Dingles Fairground Museum, formerly known as Dingles Steam Village and Fairground Heritage Centre, was a museum that featured a collection of historical fairground rides, equipment, and other memorabilia. Located in Lifton, Devon, United Kingdom, the museum was operated by a charity called the Fairground Heritage Trust and first opened to the public in 2003. The rides were restored and placed into operation for guests to experience, with many dating back to the early 20th century, complete with original artwork. The museum closed in November 2024.

== History ==
The Fairgrounds Heritage Trust charity was incorporated in 1986 with the goal of collecting and restoring historical funfair items, including rides, games, and artwork dating back to the 19th century. It opened the Dingles Steam Village museum at its present location in Lifton, Devon, in 2003. Following an expansion in 2006, the museum reopened in 2007 as Dingles Fairground Heritage Centre.

Rides, stall games, and artwork in the charity's collection were once featured in travelling funfairs. Rides were restored, and those that could be were returned to working order and placed in operation for visitors to ride. Attractions required tokens that guests purchased in addition to general admission. Notable rides in the vintage collection included a 1930s-era Edwards' Dodgems bumper car ride, a Joy Wheel featuring a spinning disc dating as far back as 1910, and a 1938 Shaw's Moonrocket thought to be the last of its kind in existence.

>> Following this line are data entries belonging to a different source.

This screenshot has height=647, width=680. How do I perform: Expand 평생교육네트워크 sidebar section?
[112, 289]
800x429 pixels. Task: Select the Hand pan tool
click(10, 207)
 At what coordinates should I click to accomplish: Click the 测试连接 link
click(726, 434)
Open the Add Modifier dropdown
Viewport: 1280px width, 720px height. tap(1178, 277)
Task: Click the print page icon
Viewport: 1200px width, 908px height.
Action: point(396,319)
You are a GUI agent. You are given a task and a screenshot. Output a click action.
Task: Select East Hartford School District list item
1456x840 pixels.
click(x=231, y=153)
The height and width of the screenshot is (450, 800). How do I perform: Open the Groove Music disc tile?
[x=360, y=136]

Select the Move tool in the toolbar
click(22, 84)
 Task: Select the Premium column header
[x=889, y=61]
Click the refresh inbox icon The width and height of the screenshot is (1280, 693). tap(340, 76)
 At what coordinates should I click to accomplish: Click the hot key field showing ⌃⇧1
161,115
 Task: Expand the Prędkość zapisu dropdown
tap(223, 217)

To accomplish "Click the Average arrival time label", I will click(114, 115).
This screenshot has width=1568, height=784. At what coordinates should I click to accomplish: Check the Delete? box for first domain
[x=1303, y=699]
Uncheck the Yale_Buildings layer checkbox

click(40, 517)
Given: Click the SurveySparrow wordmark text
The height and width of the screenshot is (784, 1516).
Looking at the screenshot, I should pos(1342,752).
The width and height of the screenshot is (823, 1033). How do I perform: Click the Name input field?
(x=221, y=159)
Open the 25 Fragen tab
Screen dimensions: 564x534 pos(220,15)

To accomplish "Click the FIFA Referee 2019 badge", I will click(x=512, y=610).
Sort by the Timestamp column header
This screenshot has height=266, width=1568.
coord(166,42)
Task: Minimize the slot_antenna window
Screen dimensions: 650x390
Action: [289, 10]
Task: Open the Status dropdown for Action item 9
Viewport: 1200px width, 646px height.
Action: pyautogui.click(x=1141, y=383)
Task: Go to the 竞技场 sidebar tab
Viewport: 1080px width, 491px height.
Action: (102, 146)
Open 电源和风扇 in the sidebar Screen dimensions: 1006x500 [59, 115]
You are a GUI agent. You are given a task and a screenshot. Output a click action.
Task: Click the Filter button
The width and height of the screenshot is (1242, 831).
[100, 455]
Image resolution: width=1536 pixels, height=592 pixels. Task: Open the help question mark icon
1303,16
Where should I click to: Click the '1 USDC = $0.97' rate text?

As a result of the COVID-19 pandemic, the museum closed in March 2020 and struggled financially without an income. Many items in the charity's collection were auctioned off to raise money, and through the auction they managed to raise £50,000. In November 2021, Fairground Heritage received an additional £70,000 from the government, which was part of a funding effort to aid museums and art galleries that struggled during the pandemic. The museum reopened in April 2022 with another expansion that was originally planned for 2021.

The museum permanently closed on 3 November 2024, with increasing costs, its remote location and the impact of COVID-19 being cited as three major factors in the decision. Much of the museum's collection is to be moved to the Statfold Narrow Gauge Museum in Tamworth, Staffordshire.